Data for locating words and elements
####################
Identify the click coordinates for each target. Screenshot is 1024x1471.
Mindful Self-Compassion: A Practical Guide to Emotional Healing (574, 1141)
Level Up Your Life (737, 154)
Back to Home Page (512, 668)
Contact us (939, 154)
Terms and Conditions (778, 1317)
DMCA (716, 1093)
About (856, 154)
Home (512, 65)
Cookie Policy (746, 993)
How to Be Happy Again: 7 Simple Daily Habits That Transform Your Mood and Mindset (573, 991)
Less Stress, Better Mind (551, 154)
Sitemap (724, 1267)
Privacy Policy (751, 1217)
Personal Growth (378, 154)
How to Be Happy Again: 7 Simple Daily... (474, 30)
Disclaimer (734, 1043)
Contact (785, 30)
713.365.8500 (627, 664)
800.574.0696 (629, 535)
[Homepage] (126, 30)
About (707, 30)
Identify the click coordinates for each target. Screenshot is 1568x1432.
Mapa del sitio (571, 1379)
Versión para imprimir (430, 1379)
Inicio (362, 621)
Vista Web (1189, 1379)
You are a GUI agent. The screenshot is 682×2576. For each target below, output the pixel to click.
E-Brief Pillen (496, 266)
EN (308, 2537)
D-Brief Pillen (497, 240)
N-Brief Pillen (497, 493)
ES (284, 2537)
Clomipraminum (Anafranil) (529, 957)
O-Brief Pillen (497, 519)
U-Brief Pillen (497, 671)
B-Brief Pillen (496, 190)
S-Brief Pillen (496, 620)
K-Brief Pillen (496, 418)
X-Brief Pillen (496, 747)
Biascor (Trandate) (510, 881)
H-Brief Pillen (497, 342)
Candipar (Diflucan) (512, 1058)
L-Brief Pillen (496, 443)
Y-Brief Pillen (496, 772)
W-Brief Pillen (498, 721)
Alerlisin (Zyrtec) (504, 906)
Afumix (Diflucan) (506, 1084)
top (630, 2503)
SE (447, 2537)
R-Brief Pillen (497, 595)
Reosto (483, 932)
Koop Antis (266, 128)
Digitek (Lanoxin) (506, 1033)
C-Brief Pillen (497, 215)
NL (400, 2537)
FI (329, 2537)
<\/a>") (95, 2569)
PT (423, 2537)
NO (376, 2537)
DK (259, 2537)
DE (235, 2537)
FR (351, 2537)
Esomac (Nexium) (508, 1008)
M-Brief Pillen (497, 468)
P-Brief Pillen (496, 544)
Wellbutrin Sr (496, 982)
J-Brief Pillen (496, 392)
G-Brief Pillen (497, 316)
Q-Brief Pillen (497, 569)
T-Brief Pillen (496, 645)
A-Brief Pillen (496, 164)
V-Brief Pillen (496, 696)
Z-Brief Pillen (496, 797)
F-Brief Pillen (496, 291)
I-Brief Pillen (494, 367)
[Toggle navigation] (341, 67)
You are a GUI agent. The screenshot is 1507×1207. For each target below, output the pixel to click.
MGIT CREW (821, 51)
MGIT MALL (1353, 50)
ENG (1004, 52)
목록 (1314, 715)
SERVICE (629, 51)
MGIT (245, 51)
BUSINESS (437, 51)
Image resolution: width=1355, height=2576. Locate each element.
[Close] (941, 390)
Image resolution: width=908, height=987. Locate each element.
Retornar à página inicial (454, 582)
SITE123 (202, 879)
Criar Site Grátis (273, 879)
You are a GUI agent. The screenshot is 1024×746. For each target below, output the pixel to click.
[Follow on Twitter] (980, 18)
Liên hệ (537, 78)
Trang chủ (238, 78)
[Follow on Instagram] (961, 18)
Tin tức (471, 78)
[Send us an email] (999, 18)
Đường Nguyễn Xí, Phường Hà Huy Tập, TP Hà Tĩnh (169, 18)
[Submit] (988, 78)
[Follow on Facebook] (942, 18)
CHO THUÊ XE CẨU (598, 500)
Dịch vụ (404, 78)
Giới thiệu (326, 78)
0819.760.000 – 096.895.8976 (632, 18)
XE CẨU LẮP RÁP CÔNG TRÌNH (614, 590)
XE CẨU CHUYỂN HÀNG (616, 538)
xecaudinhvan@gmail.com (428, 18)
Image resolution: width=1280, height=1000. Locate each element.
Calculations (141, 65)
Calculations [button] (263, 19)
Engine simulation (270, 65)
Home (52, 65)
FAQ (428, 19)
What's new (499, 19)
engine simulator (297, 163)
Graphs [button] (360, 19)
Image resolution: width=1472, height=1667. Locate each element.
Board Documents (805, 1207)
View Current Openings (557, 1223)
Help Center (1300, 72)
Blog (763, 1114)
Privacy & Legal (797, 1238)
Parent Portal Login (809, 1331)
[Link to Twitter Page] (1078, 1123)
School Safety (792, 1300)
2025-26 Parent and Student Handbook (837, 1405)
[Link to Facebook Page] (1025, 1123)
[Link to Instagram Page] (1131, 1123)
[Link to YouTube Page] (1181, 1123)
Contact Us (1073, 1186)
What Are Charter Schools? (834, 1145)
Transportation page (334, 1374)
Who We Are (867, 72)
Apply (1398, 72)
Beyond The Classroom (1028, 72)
####################
• Exercise prompt
Edit the data lines starting at the line containing "top (630, 2503)" and ending at the line containing "Tin tức (471, 78)", replacing "Pillen" with "Pills" and leaving everything else unchanged. Return only those lines.

• Exercise answer
top (630, 2503)
SE (447, 2537)
R-Brief Pills (497, 595)
Reosto (483, 932)
Koop Antis (266, 128)
Digitek (Lanoxin) (506, 1033)
C-Brief Pills (497, 215)
NL (400, 2537)
FI (329, 2537)
<\/a>") (95, 2569)
PT (423, 2537)
NO (376, 2537)
DK (259, 2537)
DE (235, 2537)
FR (351, 2537)
Esomac (Nexium) (508, 1008)
M-Brief Pills (497, 468)
P-Brief Pills (496, 544)
Wellbutrin Sr (496, 982)
J-Brief Pills (496, 392)
G-Brief Pills (497, 316)
Q-Brief Pills (497, 569)
T-Brief Pills (496, 645)
A-Brief Pills (496, 164)
V-Brief Pills (496, 696)
Z-Brief Pills (496, 797)
F-Brief Pills (496, 291)
I-Brief Pills (494, 367)
[Toggle navigation] (341, 67)
You are a GUI agent. The screenshot is 1507×1207. For each target below, output the pixel to click.
MGIT CREW (821, 51)
MGIT MALL (1353, 50)
ENG (1004, 52)
목록 (1314, 715)
SERVICE (629, 51)
MGIT (245, 51)
BUSINESS (437, 51)
Image resolution: width=1355, height=2576. Locate each element.
[Close] (941, 390)
Image resolution: width=908, height=987. Locate each element.
Retornar à página inicial (454, 582)
SITE123 (202, 879)
Criar Site Grátis (273, 879)
You are a GUI agent. The screenshot is 1024×746. For each target below, output the pixel to click.
[Follow on Twitter] (980, 18)
Liên hệ (537, 78)
Trang chủ (238, 78)
[Follow on Instagram] (961, 18)
Tin tức (471, 78)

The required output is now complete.